Monday 24 April 2017

Vicente I.

Cortar o rosto fazendo a barba é mais uma das acusações destinadas com mais frequência aos que se dizem distraídos. É talvez o carimbo não oficial do recém recebimento biológico da mesma e dos distraídos, previamente citados. Vicente costumava cortar o rosto sem querer não por ser inexperiente ou tão avoado quanto aparentava. Cortava-se pela impaciência dos processos que exigiam muito cuidado, imaginava-se desesperado tendo quinze minutos para tratar de se apresentar com a cara lisa e por isso também, deixava a barba como um cachorro: só tirava quando o calor era insuportável e as costas doíam quando era preciso se debruçar demais sobre o espelho. 
Vicente tem dores crônicas nas costas por causa do peso do próprio nome. Achava que pessoas que tinham nomes que te faziam imaginar um idoso envelheciam mais rápido ou acabavam tendo problemas recorrentes majoritariamente em idosos. Por isso as dores. Culpa do pai, que tinha que colocar o nome do avô no menino. Isso triplicava os problemas de coluna e vez ou outra, doía nos ossos e o fazia acordar de mau humor em alguns dias mais rabugentos aos olhos. 

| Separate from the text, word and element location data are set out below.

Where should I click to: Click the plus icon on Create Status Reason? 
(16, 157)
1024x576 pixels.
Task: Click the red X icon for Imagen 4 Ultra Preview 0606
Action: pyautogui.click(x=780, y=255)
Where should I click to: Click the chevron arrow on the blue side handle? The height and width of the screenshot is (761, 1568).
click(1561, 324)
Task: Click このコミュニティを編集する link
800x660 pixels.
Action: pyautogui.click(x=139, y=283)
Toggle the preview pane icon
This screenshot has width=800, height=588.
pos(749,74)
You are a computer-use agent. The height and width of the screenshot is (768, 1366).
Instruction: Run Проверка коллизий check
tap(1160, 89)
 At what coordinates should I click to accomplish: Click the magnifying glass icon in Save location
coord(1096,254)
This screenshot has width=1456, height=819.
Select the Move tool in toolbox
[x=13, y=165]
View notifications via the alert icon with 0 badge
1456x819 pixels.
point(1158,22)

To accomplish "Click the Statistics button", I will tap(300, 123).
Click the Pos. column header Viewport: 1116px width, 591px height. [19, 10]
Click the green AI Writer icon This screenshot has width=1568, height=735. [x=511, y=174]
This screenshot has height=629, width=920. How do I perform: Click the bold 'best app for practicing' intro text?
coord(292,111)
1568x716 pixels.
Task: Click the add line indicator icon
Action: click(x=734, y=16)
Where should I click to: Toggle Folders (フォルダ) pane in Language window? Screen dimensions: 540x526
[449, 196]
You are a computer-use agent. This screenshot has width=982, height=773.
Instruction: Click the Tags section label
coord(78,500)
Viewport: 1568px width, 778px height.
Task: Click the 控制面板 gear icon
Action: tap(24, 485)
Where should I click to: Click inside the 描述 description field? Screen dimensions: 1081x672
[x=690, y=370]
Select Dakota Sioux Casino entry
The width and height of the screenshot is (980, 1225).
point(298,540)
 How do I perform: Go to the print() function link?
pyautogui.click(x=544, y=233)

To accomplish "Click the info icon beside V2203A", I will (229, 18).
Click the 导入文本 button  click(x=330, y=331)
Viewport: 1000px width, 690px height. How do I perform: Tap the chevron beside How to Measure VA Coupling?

Acordara essa semana com a última mulher nas suas extremidades, como se sentisse a ponta dos dedos engolidas pela boca invisível e isso o desesperava novamente. Seria cardíaco, fossem mais algumas letras em seu nome; mas não se incomodava porque tinha a ideia triste do romantismo dos artistas jovens - bom mencionar, Vicente ganhara um pirógrafo do avô, aos oito anos e para poupar consultas a dicionários online, informo que um pirógrafo é um máquina cuja ponta aquecida marca madeira. Assim,começara a desenhar em árvores e sabia que poderia estar machucando-as. Passou para as folhas industrializadas e trocou o fogo pelas canetinhas, caminho pouco convencional, mas artistas são excêntricos, dizem - e esperava que o desespero lhe mostrasse beleza. Porque sim, uma parte da beleza se aproxima do desespero. Se arte é a violência do que é cotidiano e banal, o desespero é a violência de um certo marasmo alegre que nos impõem. Obviamente, esse não é o único lado da beleza, mas uma parte dele que quer colocar sombra no excesso de luz.